WHAT YOU ARE ASKED TO DO >>
From the listing below, extract each line containing the string "screenshot".

SUPPLIED MATERIAL >>

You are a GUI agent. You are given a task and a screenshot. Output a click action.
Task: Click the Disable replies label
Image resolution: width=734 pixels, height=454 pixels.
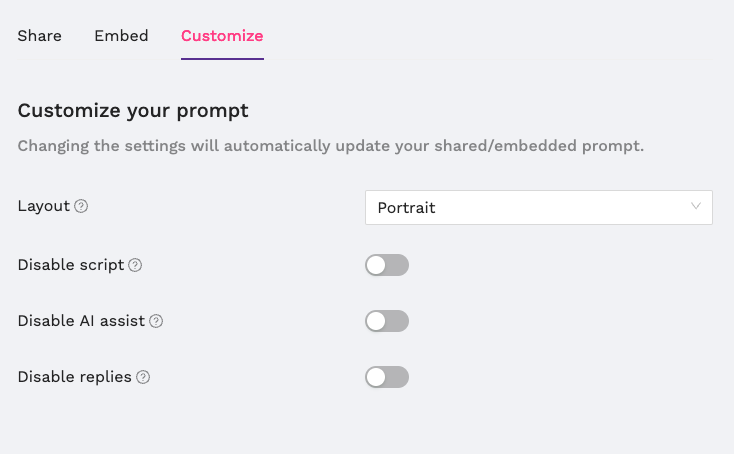click(74, 377)
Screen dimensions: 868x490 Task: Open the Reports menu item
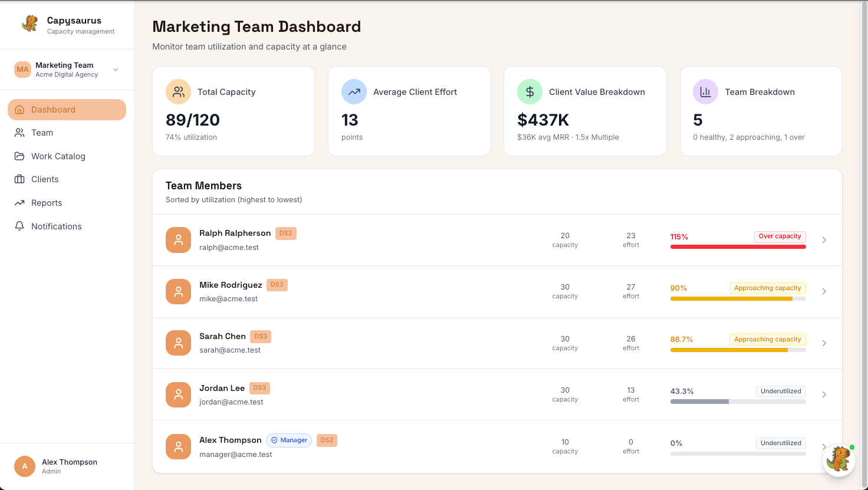pos(46,202)
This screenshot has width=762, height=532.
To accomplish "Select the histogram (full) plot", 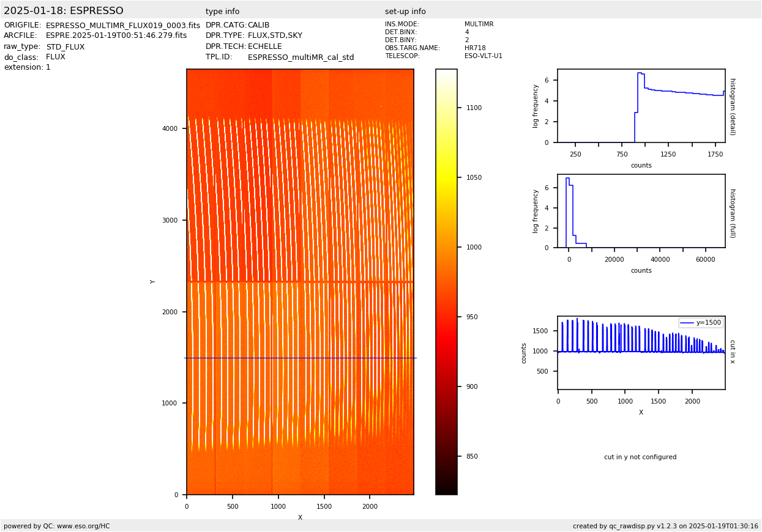I will (x=641, y=211).
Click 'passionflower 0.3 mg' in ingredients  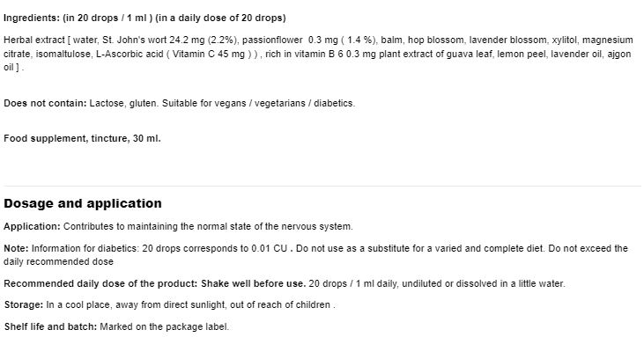[x=291, y=40]
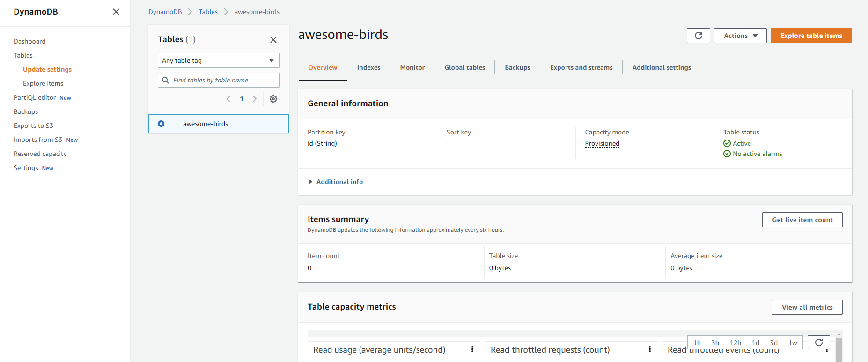Image resolution: width=868 pixels, height=362 pixels.
Task: Close the Tables side panel
Action: click(273, 40)
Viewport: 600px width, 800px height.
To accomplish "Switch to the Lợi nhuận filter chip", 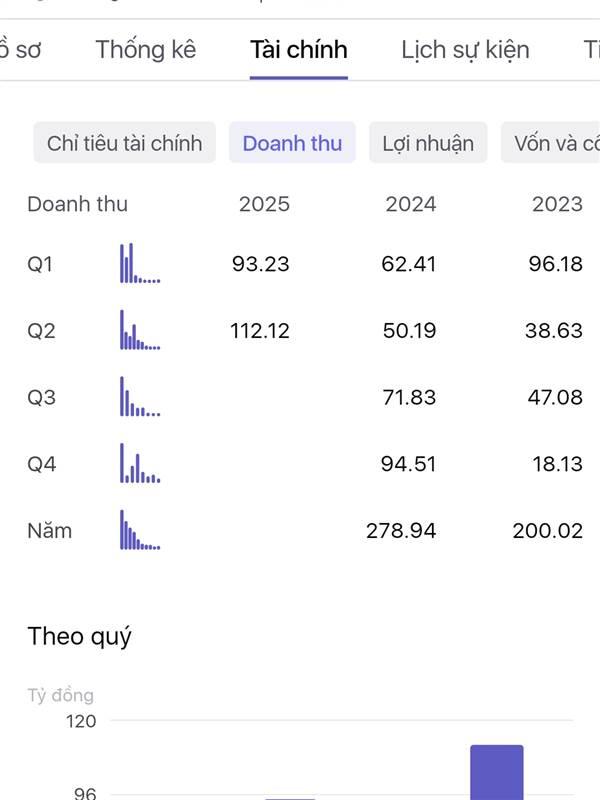I will pyautogui.click(x=428, y=142).
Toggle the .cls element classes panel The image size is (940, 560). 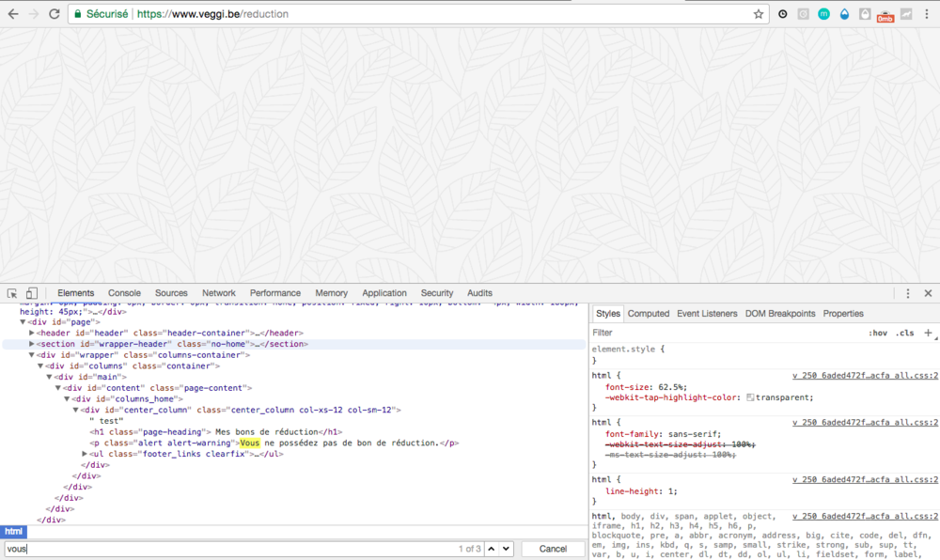pyautogui.click(x=904, y=333)
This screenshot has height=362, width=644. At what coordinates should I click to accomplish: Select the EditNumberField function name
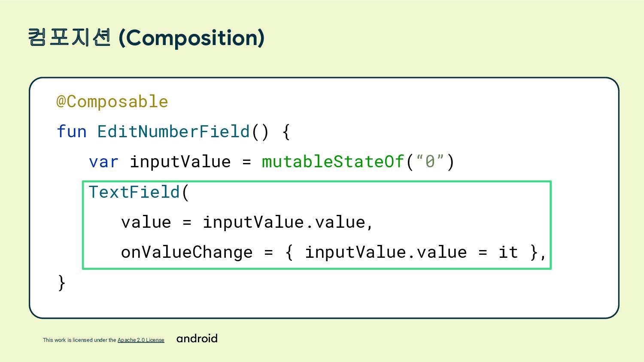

REPLY TO THE TASK >>
You are a GUI agent. You are given a task and a screenshot. Output a click action.
This screenshot has width=762, height=532.
This screenshot has height=362, width=644. At what coordinates should I click to accomplish: Select the EditNumberField function name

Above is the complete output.